Je n’oublie pas non plus l’impression étrange que m’inspiraient tous ces symboles indéchiffrables qu’étaient les lettres de l’alphabet. Je tentais tant bien que mal de deviner l’histoire des albums de Tintin que j’avais sous les mains en regardant attentivement les expressions des personnages. Je mourais d’envie de savoir lire, et mon vœu commença à être exaucé à l’âge de trois ans et demi : au moment où j’entrai en maternelle, ma mère entreprit elle-même de m’enseigner la lecture, comme elle l’avait fait avec mon frère.

I.II

I.II

Cet apprentissage de la lecture reste l’un de mes meilleurs souvenirs. J’y prenais un vif intérêt réclamais ma leçon avec une ardeur qu’aucun obstacle ne pouvait diminuer, pas même la maladie et ses quarante degrés de fièvre. Tous les soirs, ma mère et moi nous asseyions sur la moquette pour travailler, et, l’exercice terminé, j’avais droit à quelques petites dragées multicolores au chocolat. L’une des règles de la maison interdisant de manger des bonbons, je trouvais ce mets d’autant plus savoureux.

Malgré mon assiduité, je ne manquais pas d’espièglerie.  Un jour, alors que mon professeur s’en était allé chercher ma récompense, j’entendis un grand bruit dans le cagibi.

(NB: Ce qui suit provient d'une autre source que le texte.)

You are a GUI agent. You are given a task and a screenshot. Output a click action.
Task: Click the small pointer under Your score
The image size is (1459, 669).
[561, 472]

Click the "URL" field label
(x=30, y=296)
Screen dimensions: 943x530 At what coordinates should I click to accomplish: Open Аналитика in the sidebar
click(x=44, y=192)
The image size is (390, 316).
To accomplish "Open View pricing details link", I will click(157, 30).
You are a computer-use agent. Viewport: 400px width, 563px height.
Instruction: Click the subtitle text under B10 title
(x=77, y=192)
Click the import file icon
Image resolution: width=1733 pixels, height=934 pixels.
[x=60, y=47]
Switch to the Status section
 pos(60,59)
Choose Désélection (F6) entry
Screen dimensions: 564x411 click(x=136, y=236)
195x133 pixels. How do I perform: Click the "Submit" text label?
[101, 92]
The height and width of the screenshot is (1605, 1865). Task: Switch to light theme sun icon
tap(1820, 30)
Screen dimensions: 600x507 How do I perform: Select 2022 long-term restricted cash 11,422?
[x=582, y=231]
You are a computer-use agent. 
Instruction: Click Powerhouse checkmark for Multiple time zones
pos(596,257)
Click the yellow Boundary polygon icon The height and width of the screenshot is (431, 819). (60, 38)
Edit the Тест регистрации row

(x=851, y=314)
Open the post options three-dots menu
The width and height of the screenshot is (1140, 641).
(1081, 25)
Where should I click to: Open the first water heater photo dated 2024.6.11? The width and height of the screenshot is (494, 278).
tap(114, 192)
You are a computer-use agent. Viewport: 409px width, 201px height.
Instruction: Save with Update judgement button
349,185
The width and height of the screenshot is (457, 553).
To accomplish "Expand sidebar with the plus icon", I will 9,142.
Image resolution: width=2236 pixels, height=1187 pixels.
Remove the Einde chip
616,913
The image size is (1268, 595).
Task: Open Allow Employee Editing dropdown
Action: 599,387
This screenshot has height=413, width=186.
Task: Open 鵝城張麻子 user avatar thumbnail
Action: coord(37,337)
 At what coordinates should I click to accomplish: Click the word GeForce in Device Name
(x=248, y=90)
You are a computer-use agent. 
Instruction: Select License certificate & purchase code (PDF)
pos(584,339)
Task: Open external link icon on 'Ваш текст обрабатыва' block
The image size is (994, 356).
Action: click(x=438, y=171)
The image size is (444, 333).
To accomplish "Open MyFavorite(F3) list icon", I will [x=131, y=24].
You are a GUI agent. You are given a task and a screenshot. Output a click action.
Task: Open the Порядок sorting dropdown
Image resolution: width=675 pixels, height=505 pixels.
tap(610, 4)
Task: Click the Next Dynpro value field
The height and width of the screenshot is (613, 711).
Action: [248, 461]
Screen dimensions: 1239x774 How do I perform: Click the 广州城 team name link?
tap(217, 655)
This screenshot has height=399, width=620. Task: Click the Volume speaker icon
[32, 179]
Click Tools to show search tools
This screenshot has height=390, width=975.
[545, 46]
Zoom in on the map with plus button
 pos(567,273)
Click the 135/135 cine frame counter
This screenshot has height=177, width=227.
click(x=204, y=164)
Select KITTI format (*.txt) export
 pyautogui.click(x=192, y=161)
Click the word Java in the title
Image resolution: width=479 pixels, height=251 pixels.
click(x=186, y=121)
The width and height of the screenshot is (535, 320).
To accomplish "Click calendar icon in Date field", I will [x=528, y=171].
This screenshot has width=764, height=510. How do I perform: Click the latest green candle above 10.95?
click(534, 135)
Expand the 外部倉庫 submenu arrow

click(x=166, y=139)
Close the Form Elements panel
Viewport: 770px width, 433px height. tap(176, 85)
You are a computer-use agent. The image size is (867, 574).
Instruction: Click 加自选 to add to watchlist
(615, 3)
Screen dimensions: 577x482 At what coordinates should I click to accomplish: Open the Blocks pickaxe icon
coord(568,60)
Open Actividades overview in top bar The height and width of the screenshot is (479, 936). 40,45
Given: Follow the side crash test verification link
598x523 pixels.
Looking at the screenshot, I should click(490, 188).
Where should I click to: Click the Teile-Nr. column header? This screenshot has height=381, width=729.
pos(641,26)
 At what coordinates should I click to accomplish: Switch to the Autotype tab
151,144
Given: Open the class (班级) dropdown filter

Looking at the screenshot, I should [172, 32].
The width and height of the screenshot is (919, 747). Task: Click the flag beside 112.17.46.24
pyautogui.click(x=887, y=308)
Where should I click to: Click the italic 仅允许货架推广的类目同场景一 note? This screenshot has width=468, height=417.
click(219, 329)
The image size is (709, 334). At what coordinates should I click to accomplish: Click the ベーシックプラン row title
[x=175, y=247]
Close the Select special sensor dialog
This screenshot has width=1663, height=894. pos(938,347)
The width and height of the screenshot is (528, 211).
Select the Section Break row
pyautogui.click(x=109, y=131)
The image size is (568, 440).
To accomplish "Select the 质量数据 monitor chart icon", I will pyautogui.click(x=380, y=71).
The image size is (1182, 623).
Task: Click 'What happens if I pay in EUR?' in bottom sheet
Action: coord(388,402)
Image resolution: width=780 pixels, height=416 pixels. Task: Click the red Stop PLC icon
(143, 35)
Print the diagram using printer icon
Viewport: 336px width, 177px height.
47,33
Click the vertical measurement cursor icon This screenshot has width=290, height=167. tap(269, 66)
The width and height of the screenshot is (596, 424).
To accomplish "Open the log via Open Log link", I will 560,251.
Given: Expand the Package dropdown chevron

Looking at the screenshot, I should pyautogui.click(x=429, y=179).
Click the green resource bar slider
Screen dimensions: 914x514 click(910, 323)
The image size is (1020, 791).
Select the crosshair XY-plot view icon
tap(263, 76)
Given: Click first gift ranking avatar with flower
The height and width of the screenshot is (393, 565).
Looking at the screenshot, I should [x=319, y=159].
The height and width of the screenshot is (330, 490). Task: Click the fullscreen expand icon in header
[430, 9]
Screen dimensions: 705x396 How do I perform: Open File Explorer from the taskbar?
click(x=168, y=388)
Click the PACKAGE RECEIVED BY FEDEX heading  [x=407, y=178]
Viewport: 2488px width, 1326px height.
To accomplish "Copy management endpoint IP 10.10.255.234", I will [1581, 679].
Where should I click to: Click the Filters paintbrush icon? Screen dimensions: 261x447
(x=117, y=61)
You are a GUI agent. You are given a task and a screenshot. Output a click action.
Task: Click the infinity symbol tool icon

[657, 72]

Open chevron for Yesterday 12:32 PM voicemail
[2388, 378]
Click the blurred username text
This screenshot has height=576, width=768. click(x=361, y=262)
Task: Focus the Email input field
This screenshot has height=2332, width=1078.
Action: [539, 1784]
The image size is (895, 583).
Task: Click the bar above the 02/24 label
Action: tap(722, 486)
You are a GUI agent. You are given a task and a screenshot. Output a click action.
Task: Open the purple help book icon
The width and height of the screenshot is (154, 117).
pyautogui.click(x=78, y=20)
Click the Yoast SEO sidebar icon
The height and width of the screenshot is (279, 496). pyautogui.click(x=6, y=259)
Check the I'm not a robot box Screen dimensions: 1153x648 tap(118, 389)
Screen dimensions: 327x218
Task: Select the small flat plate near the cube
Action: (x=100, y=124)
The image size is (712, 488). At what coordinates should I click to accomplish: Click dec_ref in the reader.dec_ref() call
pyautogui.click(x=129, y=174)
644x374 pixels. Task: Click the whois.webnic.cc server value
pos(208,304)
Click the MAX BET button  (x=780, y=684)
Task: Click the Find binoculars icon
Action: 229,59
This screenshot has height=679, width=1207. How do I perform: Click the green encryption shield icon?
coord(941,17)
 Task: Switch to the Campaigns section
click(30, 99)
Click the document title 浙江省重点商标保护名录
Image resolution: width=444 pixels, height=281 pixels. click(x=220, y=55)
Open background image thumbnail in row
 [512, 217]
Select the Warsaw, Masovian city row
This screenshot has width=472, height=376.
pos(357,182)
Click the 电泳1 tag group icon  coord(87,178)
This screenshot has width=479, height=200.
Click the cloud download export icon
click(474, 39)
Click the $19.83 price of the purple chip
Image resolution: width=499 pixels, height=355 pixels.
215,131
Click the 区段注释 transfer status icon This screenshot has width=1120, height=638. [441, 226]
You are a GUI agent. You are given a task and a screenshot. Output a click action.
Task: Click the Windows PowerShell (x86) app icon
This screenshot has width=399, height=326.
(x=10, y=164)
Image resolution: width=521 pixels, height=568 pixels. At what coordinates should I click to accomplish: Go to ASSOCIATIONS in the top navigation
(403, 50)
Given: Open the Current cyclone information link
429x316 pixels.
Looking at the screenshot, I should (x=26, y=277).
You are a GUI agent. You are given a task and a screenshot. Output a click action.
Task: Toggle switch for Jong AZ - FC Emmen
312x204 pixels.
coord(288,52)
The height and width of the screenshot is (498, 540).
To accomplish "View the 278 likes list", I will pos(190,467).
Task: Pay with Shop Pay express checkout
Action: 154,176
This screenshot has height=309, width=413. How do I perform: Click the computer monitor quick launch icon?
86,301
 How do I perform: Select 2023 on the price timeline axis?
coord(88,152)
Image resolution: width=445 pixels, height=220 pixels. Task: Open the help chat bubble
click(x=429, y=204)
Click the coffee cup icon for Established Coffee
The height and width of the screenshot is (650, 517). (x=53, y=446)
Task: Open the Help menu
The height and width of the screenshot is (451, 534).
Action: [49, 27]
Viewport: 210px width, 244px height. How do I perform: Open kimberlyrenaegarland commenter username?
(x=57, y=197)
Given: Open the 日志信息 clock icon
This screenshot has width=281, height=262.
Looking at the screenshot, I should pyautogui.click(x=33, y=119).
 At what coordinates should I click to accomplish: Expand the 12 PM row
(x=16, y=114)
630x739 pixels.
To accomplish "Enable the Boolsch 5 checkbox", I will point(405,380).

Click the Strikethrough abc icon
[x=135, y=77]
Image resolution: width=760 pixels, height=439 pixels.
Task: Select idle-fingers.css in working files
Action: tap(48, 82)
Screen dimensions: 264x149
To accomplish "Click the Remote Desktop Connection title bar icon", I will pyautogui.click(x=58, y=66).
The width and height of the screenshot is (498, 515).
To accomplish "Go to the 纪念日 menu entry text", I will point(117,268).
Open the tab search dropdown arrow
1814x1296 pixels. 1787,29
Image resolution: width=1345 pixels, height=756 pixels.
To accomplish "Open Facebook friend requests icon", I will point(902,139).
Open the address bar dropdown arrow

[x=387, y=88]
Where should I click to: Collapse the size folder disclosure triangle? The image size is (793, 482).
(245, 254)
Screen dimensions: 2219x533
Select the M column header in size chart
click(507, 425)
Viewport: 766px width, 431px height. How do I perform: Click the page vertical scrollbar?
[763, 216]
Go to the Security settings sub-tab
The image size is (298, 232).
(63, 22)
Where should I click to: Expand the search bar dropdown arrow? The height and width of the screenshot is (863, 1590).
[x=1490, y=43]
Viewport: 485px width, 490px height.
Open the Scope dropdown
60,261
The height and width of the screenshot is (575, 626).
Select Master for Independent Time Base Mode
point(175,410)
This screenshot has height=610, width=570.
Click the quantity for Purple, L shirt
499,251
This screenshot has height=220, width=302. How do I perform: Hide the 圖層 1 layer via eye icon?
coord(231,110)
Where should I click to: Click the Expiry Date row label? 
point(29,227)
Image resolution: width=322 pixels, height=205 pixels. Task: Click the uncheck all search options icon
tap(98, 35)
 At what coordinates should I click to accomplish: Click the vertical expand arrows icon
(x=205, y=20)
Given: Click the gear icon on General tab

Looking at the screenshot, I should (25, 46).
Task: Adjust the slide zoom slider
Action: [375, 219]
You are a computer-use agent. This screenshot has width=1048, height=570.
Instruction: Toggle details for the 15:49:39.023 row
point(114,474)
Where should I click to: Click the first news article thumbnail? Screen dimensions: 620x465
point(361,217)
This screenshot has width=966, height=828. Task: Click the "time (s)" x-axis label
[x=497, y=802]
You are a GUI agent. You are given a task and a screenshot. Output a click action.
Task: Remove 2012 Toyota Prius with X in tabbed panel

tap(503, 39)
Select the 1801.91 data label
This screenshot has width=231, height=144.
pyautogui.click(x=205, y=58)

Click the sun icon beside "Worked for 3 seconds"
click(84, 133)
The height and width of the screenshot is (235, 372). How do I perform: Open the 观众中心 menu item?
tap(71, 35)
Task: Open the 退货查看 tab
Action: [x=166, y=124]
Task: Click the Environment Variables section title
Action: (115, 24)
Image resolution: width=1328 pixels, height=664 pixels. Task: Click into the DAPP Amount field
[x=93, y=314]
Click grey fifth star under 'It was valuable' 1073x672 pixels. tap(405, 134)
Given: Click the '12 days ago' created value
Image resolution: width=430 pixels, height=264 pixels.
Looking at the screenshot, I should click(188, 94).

En m’y rendant, je découvris ma mère, pliée en deux sous l’effet de la douleur, une boîte de dragées à la main. J’appris plus tard qu’elle s’était cassé le coccyx, mais dans l’instant, j’arrachai le tube de Smarties d’entre ses doigts et m’enfuis pour dévorer son contenu plus à mon aise.

Quand ma maîtrise de la lecture devint plus assurée, ma mère eut l’idée de m’entraîner en me faisant lire de menus ordres qu’elle notait elle-même sur un cahier. L’exercice était ludique, et je progressai  vite. Je devais faire des grimaces, sauter sur un pied ou aller échanger quelques mots avec les autres habitants de la maisonnée. Un soir, je lus la phrase suivante : « Va donner une tape à papa ». Je m’exécutai avec empressement, et l’intéressé, faisant honneur à son habituelle douceur, me répondit d’un coup qui me dissuada de jamais recommencer. Cet incident amusa beaucoup ma mère, mais pour ma part, cela ne fit qu’augmenter la crainte que j’éprouvais envers mon père.